▶ **PROBLEM DESCRIPTION**: In the entries below, every line with the string "Hauptinsel" is to be reported.

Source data
::::

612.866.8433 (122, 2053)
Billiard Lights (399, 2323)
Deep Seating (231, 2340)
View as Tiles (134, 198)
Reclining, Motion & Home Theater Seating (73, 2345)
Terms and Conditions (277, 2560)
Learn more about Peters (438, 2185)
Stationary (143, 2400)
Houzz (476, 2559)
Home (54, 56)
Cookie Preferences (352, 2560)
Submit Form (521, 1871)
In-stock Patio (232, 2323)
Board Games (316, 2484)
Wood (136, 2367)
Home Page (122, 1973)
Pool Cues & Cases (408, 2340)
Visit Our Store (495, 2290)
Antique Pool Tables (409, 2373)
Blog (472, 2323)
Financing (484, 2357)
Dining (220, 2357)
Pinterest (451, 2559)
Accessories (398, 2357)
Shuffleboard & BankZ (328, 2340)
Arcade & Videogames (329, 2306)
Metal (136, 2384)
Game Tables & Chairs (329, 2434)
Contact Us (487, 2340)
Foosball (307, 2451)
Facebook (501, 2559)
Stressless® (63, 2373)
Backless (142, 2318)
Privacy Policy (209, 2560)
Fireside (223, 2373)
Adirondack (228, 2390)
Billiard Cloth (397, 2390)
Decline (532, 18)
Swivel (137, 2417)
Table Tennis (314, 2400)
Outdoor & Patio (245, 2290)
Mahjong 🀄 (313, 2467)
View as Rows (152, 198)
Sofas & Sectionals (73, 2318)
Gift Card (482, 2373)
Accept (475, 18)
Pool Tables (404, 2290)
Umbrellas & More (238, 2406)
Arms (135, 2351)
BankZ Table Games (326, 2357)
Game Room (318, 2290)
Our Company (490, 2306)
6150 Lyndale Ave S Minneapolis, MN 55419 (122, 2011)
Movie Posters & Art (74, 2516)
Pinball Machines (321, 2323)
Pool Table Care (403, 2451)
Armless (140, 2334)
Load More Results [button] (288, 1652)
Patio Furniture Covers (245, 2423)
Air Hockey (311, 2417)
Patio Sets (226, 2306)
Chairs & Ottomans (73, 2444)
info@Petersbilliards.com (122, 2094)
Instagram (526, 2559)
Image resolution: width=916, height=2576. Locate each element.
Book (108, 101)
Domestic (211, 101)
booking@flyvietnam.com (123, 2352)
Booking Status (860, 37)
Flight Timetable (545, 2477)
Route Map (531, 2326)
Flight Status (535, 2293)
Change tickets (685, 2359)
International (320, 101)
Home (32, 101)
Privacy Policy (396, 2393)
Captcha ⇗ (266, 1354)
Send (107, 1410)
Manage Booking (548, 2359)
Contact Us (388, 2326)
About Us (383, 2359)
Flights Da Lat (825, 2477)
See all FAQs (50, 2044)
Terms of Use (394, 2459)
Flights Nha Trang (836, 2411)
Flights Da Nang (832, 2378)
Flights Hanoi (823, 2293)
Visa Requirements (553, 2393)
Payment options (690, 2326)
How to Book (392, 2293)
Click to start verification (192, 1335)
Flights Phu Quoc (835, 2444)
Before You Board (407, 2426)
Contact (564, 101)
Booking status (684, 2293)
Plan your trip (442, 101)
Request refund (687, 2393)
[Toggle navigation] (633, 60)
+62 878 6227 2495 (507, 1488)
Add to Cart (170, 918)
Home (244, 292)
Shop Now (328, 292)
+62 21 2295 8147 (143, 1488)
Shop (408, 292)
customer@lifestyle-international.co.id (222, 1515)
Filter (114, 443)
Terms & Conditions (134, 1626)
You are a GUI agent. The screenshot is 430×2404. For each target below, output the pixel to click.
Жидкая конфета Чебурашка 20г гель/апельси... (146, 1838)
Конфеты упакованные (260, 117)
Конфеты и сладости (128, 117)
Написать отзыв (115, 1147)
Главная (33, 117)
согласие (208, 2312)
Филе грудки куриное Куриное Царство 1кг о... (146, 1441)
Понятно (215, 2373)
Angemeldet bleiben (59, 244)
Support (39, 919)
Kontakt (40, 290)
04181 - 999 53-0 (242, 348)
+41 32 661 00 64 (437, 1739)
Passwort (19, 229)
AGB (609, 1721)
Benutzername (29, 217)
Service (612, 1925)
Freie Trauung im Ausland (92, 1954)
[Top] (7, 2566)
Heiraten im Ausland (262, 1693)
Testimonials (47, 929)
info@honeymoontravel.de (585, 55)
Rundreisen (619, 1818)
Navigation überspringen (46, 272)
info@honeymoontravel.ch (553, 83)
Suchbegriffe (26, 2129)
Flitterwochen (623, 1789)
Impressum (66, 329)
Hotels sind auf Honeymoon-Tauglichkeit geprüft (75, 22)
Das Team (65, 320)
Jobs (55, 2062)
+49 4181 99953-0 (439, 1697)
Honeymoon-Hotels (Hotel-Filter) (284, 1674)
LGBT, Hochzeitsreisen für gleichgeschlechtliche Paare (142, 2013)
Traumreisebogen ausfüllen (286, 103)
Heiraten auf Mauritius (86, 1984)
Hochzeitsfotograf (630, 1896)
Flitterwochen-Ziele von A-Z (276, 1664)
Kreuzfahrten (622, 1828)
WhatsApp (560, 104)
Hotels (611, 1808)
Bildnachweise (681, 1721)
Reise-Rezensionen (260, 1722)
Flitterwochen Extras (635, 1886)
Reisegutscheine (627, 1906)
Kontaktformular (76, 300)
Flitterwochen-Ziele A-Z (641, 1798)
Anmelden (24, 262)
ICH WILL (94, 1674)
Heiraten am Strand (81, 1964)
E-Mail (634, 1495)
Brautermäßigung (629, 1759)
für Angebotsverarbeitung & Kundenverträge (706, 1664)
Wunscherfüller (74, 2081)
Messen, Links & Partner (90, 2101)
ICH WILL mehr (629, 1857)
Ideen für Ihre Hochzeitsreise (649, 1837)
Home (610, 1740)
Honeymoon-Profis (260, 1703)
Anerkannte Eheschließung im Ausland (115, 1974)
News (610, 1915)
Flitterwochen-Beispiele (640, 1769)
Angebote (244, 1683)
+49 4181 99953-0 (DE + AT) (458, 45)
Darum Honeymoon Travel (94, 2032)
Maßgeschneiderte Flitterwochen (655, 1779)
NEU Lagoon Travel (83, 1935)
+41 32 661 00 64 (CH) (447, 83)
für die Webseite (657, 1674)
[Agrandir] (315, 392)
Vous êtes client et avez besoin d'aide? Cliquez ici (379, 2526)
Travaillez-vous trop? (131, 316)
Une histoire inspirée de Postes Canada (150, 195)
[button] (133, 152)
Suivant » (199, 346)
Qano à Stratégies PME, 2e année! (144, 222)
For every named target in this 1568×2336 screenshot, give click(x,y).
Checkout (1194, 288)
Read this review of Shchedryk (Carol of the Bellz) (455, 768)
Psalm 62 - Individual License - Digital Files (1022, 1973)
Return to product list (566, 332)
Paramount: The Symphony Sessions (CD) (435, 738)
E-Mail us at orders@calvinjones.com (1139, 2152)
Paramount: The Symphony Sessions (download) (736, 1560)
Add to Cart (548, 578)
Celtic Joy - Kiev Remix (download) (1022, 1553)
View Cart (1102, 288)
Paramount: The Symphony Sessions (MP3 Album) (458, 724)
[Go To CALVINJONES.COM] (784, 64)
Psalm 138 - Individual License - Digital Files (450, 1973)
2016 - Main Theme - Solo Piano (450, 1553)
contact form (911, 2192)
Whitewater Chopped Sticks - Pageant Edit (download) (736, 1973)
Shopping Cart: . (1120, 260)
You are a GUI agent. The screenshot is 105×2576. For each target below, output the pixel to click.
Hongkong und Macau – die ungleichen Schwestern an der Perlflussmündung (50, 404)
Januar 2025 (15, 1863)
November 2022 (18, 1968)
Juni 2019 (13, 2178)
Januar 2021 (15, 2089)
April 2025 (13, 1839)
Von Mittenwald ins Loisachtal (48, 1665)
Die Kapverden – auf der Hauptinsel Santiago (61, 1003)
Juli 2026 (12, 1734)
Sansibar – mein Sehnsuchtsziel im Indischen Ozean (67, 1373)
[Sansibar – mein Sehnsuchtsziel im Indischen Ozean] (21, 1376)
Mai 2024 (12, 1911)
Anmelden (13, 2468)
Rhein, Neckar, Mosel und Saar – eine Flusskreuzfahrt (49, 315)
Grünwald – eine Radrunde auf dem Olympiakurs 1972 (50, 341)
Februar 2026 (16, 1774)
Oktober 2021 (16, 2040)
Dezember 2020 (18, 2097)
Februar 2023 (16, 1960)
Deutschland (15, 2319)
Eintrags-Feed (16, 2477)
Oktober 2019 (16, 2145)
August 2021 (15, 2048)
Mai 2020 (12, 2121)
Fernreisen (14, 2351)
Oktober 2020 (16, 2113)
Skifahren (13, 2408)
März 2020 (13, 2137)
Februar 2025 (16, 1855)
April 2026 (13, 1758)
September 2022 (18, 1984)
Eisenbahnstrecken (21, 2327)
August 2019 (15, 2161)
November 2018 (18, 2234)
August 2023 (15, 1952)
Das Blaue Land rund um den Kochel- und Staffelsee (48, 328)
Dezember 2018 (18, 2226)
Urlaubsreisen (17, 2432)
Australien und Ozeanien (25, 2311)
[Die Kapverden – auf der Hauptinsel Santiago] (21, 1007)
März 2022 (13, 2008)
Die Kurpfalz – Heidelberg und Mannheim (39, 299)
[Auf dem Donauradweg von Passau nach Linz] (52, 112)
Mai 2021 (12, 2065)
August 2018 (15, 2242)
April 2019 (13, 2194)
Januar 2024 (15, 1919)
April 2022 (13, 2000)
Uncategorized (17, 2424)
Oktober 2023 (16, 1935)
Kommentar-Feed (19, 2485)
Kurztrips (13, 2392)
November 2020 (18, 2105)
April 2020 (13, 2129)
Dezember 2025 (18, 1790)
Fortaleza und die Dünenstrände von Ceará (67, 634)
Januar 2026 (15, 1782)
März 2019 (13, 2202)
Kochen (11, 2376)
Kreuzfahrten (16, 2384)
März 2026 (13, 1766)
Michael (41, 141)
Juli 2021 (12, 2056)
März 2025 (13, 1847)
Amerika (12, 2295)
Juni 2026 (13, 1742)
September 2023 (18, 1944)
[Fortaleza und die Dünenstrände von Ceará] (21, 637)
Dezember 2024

::::

▶ **OUTPUT OF THE TASK**:
Die Kapverden – auf der Hauptinsel Santiago (61, 1003)
[Die Kapverden – auf der Hauptinsel Santiago] (21, 1007)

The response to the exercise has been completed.